“No, not that movement,” he wrote cleverly.
December 4, 2011 1 Comment
What a remarkable gem from the New York Times Sunday Book Review — in this case reviewing two books about the Ku Klux Klan:
Imagine a political movement created in a moment of terrible anxiety, its origins shrouded in a peculiar combination of manipulation and grass-roots mobilization, its ranks dominated by Christian conservatives and self-proclaimed patriots, its agenda driven by its members’ fervent embrace of nationalism, nativism and moral regeneration, with more than a whiff of racism wafting through it.
No, not that movement. The one from the 1920s, with the sheets and the flaming crosses and the ludicrous name meant to evoke a heroic past. The Invisible Empire of the Knights of the Ku Klux Klan, they called it. And for a few years it burned across the nation, a fearsome thing to behold.
“No, not that movement“? To what, exactly, is the good liberal professor Boyle referring with his overwrought, massively condescending and faux-cryptic allusion?
My best guess is the Know-Nothings, started in 1854 in reaction to the hundreds of thousands of Irish immigrants to America. They were nearly all poor, Catholic, uneducated, hungry (they were escaping a horrible famine in Ireland) and spoke with a barely intelligible brogue. It was America’s first experience with mass immigration — and America’s almost exclusively Protestant stock, at the time, wasn’t pleased. Riots, burnings and lootings erupted across the Northeast and Midwest. Opponents of immigration formed the Know-Nothing Party, which swept the Massachusetts elections and polled well across the north. Their platform promised strict limitations on immigration from Catholic countries and the teaching of Protestantism in public schools.
The Civil War was a bit of a burp in the northern hate, what with the hordes of immigrants pressed into war service immediately after their arrival at Ellis Island. The Know-Nothing Party (so called because they began as a secret society and were instructed to say, “I know nothing” when asked about their secret meetings) dwindled, immigration from other Catholic countries surged, and “nativism” settled into local disputes.
While I believe I’ve teased out Professor Boyle’s clever allusion, I’m a bit troubled by this fact. Most Americans know nothing about the Know-Nothings. You have to be a pretty geeky student of history to pick up on the Know-Nothings with nothing but “No, not that movement” as a hint.
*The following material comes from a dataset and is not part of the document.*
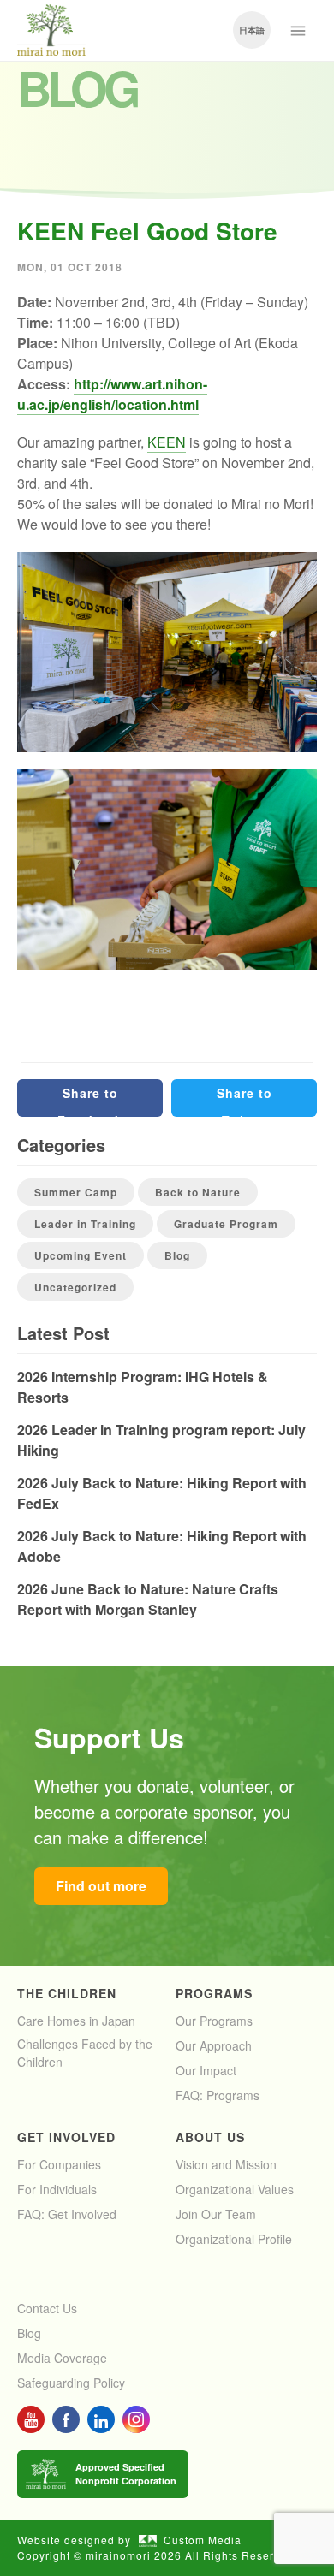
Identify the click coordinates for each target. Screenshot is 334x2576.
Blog (177, 1255)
True, the good professor is writing for the New York Times, which fairly presumes ideologically selective omniscience of its readers, but the style-book would have then dictated this cleverness: “No, not that movement, you know-nothing, I mean the Ku Klux Klan.” That is, the less (excruciatingly) obvious choice. Yeah, no, it’s not adding up.
There is another possibility. Less plausible — but at least a bit later in time, and therefore not requiring readers to pick up on a fairly obscure mid-19th century allusion with no clues. Congress enacted the Chinese Exclusion Act in 1882 — a mind-boggling bigoted enactment intended not only to block Chinese immigration, but to prevent existing Chinese immigrants from becoming naturalized citizens.
Chinese immigrants built the first transcontinental railroad (and about 1,000 died in avalanches and accidents). America responded with hatred of the “yellow peril.” San Francisco created segregated schools for Asian children and western states enacted laws making it illegal for Asian immigrants to own property or open businesses.
The Immigration Act of 1924 made clear that the exclusion of 1882 applied to all Asians (and incidentally limited immigration from southern and eastern Europe, i.e., Italian and Polish Catholics and Jews).
And again, a big war was a bit of a burp in the Northern hate. China was our ally in World War II, and so Congress eased the exclusion nastiness — and simply set the quota for Chinese immigrants way low. (Japanese-Americans were huddled into internment camps around this time.)
Now that’s got the makings of “nationalism and nativism” — but I’m not sure I see any “movement” here — much less “a political movement created in a moment of terrible anxiety.” While helpfully later in time, I just don’t see the good Professor Boyle’s allusion pointing fruitfully to the horrible racism against Asians in the late 19th and early 20th centuries.
So whatever could he mean by “No, not that movement“?